The board for the 2024-2025 school year is:

| President | Ken Durr | 2027 |
| Vice President | Naema Abraham | 2025 |
| Secretary | Elana Jacobs | 2025 |
| Member | Amber Wood | 2027 |
| Member | Celia Stennett | 2027 |
| Member | David Ko | 2027 |
| Member | Joe Nowik | 2025 |

==Schools==
- Niles North High School
- Niles West High School
- Niles Central High School

=== Other Facilities ===

- Bridges Adult Transition Center

===Former schools===
- Niles East High School (1938–80)

==Labor relations==
The district and its employees have had a long history of labor problems, dating back to the 1960s.

The first strike authorization by teachers came in October 1966, when teachers represented by the American Federation of Teachers voted to authorize a strike in order to secure collective bargaining rights. Teachers again authorized a strike in May 1967 over salary demands. This time, a strike did take place. 85 teachers crossed picket lines, and over 150 parents entered the school to teach. A court ordered an end to the strike the day after it started. Despite the court order, 200 teachers refused to return to school, with 100 calling in "sick". After two days of disruption, the strike was called off by local union officials.

In May 1970, the teachers again authorized a strike over salary. While negotiations continued throughout 1970 and into 1971, the authorization to strike was reaffirmed in March 1971. The strike threat continued into the 1971–72 school year.

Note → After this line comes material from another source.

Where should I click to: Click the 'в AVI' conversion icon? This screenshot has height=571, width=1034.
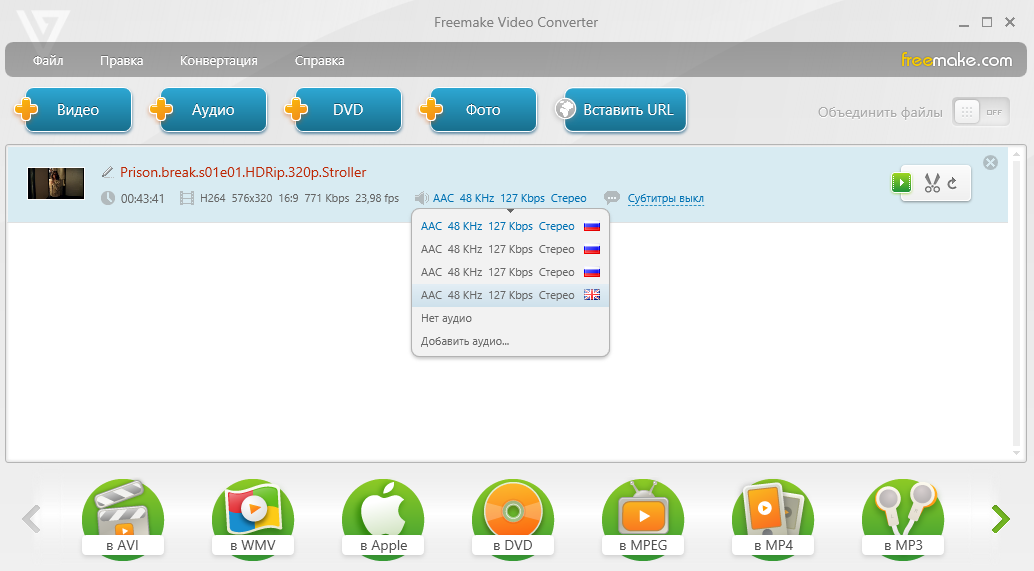[x=122, y=517]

Teachers again authorized a strike in September 1973 over payment for non-teaching time. Teachers did follow through with their strike threat despite an offer of 8% increase in salary. After five days, teachers accepted a contract with an 8% pay increase in the first year, and a gradually increasing pay increase throughout the life of the three-year contract.

In September 1976, the teachers union again authorized a strike, this time at the cost of seven days of school. When the strike took place, teachers were threatened with firing, which a judge requested the school board delay. This strike ended after seven days.

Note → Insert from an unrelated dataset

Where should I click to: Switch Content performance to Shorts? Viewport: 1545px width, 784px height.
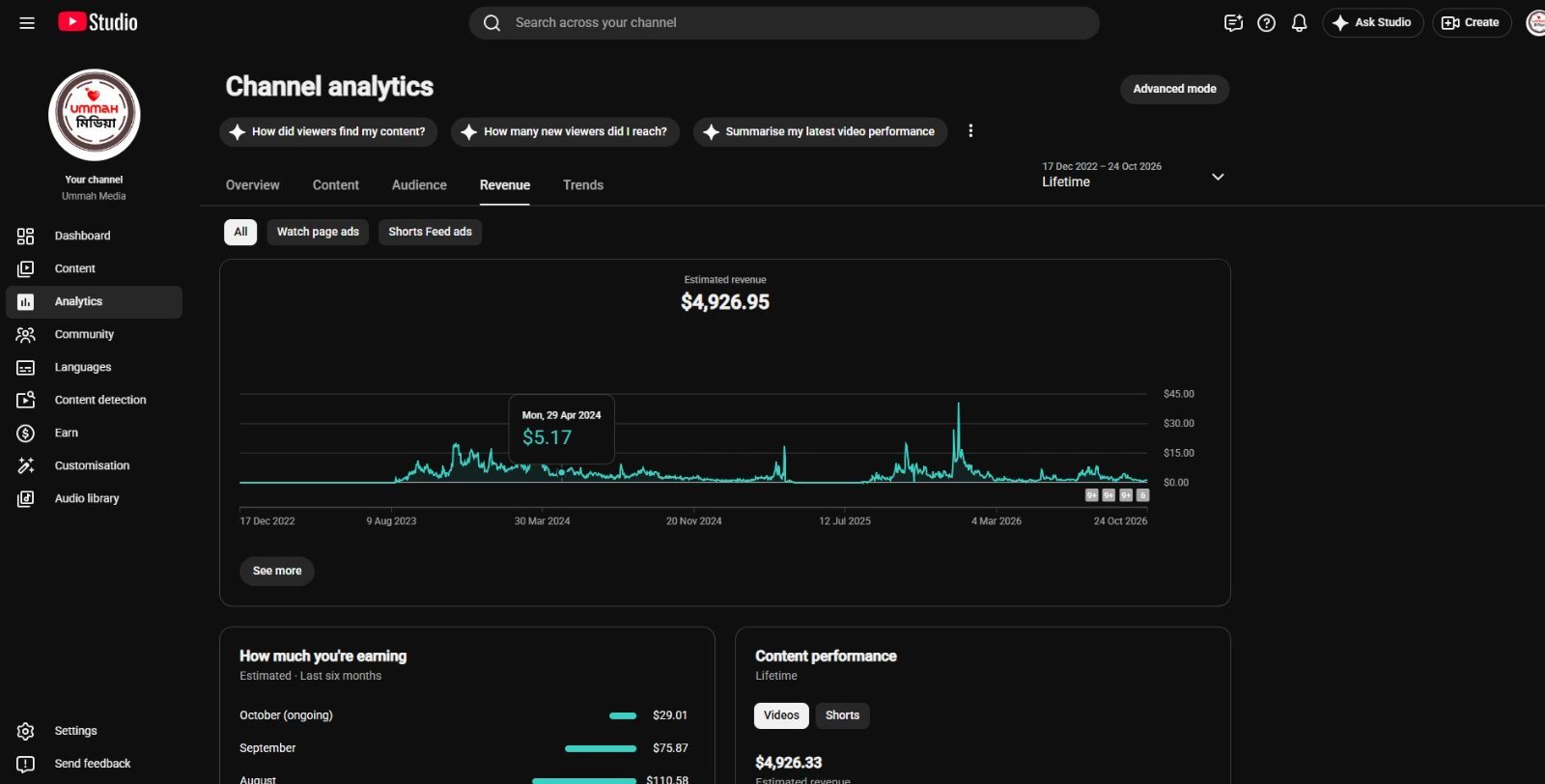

1979 saw another strike, though classes were able to resume on a modified schedule with teachers who crossed the picket line and substitutes. After 15 days, the strike was ended with double-digit salary increases for teachers.

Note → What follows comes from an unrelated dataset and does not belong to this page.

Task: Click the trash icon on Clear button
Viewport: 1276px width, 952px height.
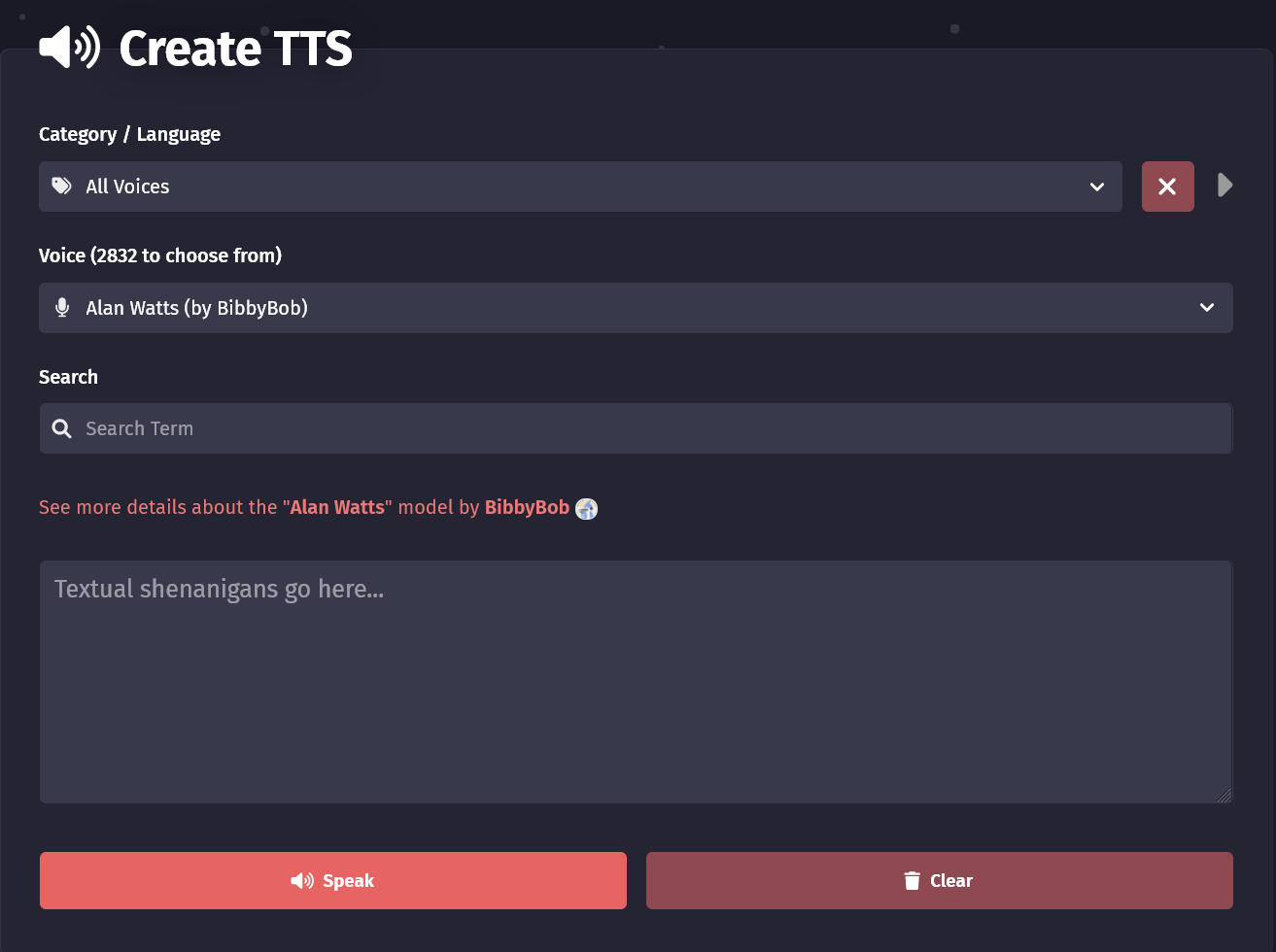Action: (x=912, y=880)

A 1985 strike lasting 11 days ended after the teachers and Board of Education submitted to an arbitrator to solve final details of the contract.

The remainder of the 1980s and early 1990s remained relatively quiet. 1996 saw the next strike action. The Board of Education tried to force teachers back to work, claiming the strike was illegal during arbitration sessions, though teachers remained on strike. As the strike wore on, some of the fall sports teams were forced to forfeit their final regular season games and their state playoff games. The situation worsened when it was learned that the federal mediator had taken a week off to attend a conference at a resort. The Illinois Labor Relations Board publicly condemned both sides for failing to work in earnest to end the strike. By November 2, the District began announcing plans to replace striking teachers by as early as November 18. Parental involvement eventually helped end the strike on November 4 after 14 days. The final contract was ratified in January 1997, with the district stating an estimated cost of the strike at US$300,000, including a need to sweep areas for electronic eavesdropping devices.